_TASK TO CARRY OUT_
Scan the records below, and wherever a line has the word "each", pull it out.

(Dataset entries)
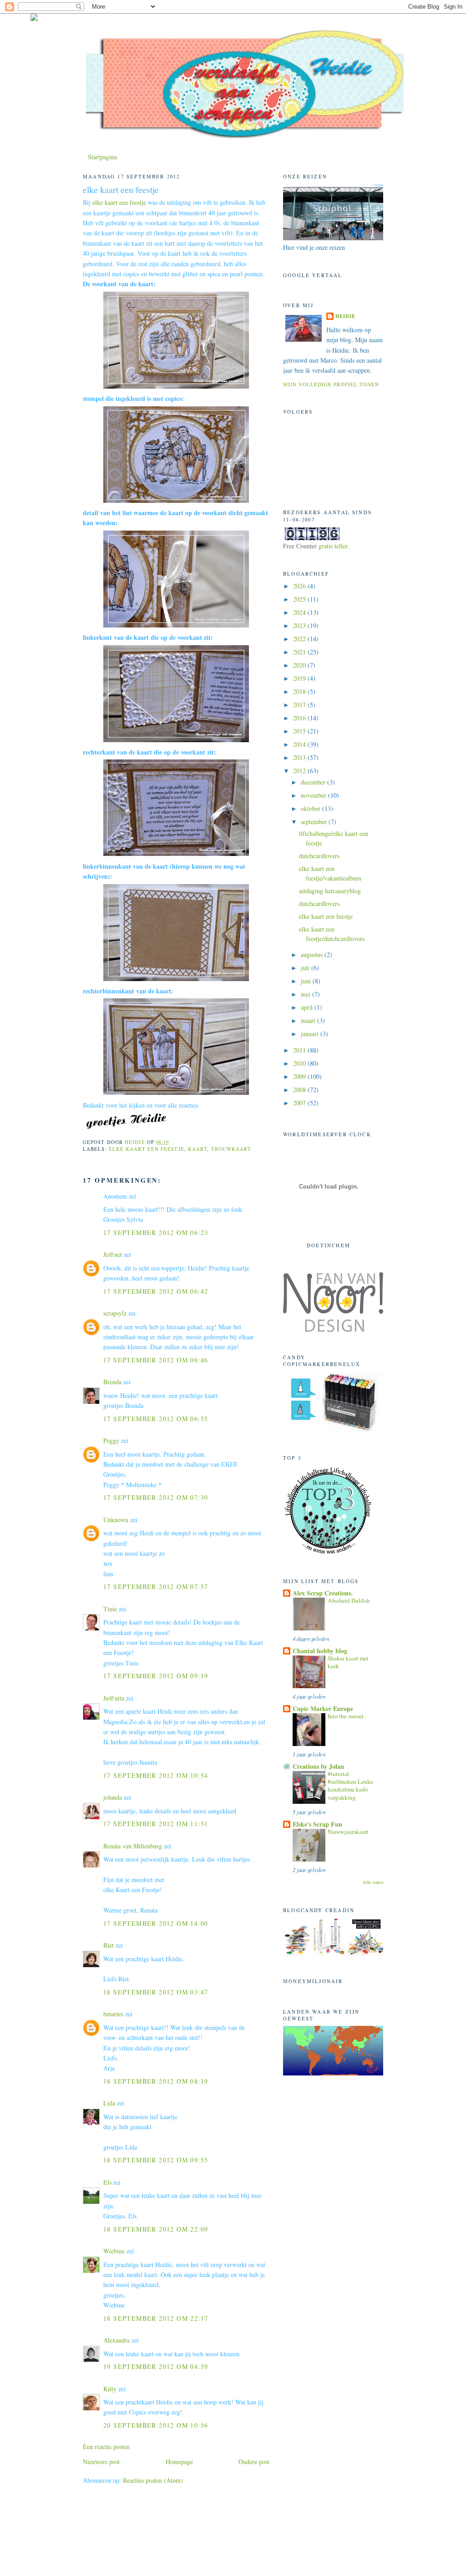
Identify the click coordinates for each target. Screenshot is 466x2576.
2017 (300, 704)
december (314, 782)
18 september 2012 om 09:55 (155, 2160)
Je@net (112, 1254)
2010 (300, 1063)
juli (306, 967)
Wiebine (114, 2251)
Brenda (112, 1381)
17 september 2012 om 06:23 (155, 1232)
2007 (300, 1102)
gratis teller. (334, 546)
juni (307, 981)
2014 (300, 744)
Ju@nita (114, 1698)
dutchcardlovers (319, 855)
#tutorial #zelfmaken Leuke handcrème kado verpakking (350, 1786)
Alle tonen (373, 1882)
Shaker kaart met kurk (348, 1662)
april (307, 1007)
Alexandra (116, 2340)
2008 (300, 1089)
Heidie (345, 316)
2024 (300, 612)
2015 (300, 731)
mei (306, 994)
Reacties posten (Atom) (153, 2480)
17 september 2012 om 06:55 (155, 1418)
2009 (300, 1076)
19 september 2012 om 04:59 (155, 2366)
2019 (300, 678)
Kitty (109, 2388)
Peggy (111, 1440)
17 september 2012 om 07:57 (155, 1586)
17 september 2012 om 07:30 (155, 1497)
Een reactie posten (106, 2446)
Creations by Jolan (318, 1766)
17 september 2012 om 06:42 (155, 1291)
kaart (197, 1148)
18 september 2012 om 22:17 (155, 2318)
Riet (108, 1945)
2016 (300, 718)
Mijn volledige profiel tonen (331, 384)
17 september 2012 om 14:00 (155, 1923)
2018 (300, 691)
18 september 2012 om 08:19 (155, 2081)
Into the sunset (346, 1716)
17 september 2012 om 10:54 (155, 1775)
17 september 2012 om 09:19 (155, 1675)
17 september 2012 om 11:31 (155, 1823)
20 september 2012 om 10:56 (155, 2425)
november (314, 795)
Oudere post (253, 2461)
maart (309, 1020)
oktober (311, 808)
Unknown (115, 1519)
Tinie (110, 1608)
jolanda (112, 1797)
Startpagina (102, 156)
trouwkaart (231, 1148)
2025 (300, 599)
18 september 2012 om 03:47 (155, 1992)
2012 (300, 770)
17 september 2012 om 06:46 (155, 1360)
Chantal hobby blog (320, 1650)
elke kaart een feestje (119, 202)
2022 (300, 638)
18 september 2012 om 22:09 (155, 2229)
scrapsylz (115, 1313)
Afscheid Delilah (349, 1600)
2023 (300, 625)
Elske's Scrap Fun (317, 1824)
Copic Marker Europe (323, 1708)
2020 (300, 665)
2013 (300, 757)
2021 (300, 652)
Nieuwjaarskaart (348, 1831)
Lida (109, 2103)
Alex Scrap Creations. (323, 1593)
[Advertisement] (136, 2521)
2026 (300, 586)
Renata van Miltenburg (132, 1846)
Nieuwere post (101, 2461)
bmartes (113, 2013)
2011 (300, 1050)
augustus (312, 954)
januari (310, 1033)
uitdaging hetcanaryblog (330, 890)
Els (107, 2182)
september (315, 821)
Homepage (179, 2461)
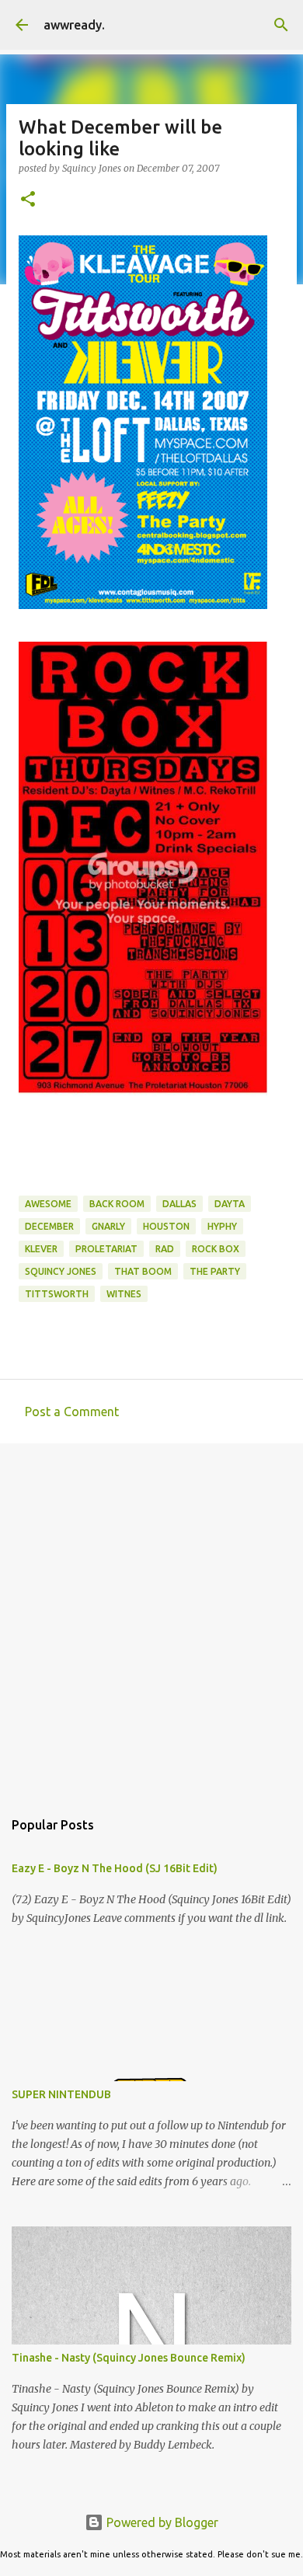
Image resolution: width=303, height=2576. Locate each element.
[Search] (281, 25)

_OUTPUT FOR THIS TASK_
Identify the click coordinates for each target. Screenshot is 466x2576.
Image resolution: width=303, height=2576. Locate each element.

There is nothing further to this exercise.